Once again, these laws that have been in place since the 30s, they’re very outdated. They’re more company-valued than employee-valued. And we are now starting to see the change in that time. You know, we’re still in the beginning stages, starting since the pandemic, really, when workers were deemed essential. We are now realizing our value is a lot more. And I think the only way we can really get the protections that we want, the benefits and wages that we want as the working class, we’re now forming unions.
And that’s why we’re starting to see the uprising of these unions again – just like the Great Depression, COVID-19 is a catalyst for all these new movements, especially with the Amazon Labor Union, Starbucks, Trader Joe’s, Apple. The list goes on and on. You’re going to start to see these unionizing efforts all across the nation.
Some people think your win at Amazon marked a kind of a milestone in the new age of organized labor. What do you think?

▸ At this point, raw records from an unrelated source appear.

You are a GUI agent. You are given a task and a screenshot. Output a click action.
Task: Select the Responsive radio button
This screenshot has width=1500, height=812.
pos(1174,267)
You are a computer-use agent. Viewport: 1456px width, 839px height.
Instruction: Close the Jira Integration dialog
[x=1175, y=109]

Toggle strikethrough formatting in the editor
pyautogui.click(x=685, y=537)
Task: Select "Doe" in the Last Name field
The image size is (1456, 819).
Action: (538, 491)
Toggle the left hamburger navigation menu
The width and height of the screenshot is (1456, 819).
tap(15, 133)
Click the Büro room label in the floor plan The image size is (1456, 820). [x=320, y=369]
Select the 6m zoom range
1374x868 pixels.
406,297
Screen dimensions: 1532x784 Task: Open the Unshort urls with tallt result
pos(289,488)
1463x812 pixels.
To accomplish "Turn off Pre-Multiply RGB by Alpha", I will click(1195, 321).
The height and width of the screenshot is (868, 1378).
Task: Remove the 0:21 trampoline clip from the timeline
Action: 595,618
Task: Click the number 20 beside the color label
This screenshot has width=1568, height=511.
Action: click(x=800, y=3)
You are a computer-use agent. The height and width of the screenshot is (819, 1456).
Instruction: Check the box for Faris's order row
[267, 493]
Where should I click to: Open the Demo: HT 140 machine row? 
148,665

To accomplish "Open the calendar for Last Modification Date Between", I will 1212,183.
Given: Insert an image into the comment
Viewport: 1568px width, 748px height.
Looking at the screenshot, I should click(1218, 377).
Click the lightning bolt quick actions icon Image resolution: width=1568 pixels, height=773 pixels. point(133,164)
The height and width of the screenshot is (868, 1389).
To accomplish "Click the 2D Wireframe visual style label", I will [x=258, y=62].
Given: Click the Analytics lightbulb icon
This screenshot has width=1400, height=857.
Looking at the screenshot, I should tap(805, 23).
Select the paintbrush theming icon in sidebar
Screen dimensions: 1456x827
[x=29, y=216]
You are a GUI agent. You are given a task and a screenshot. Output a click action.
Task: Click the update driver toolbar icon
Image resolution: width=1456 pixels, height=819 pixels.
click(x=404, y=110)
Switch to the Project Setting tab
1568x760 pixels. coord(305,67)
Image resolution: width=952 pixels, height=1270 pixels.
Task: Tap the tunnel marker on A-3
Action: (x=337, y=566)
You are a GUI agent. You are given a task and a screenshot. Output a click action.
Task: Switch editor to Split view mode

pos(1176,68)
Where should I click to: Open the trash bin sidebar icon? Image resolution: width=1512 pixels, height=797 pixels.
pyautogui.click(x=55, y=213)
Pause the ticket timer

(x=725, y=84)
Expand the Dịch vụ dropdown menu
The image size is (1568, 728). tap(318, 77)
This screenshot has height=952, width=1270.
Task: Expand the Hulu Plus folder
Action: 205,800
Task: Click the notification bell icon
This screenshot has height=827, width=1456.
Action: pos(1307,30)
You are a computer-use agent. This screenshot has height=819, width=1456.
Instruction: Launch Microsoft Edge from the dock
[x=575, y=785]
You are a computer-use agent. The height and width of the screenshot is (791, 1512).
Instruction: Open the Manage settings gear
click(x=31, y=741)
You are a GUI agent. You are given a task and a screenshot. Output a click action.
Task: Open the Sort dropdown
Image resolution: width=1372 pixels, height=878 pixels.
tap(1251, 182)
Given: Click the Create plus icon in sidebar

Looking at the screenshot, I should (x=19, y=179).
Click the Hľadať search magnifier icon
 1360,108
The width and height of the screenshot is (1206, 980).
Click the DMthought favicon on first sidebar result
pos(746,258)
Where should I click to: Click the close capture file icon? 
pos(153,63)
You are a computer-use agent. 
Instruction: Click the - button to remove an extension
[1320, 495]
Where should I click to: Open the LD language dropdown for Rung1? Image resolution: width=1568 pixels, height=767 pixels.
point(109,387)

Absolutely. You know, our victory definitely inspired millions across the country and if not the world – being able to unionize. One of the most powerful companies in modern day history, I believe this is just the beginning for something that’s going to be monumental in this country for labor. We have a really important role to play in this country, and I’m just proud to be a part of it.
You’re up in the New York area; Texas has never been a real union-friendly state. Can you organize workers for Amazon in a place like Texas, from what you know about it?
Yeah. I mean, I don’t fall into the myth of “right to work states or southern states can’t be organized.” I feel like right now we have an opportunity to change those narratives. And I’ve been down to Texas. I visited for the first time over the summer. I’ve met a lot of organizers, a lot of great young adults down there that are doing great work. Like there’s some huge Tesla factories down there that I heard of that are organizing. Starbucks campaigns that are organizing. Amazon facilities, Walmart – they’re all down there. And I think that workers have to realize that it’s going to take a collective power and it doesn’t matter what state you are in. The work issues are related to every state.
It sounds like you don’t buy the narrative that unions are a thing of the past, but that you see quite the future for them. Why do you think that is, especially given the economy that we’re in?
I believe there’s an opportunity for unions to adapt to the 21st century, more so than the old-school traditional style. Established unions, they have different ways of organizing. Maybe that just was outdated. That’s why we couldn’t get Amazon done in the last 28 years. And I think now we’re starting to see what a lot of these independent worker-led unions, like the ALU, for example. This type of organizing is a new way for us to really galvanize behind. And I think that by that, we’re making unionizing cool again. So I just think right now it’s expanding and having these conversations in different spaces will help the labor movement continue to grow.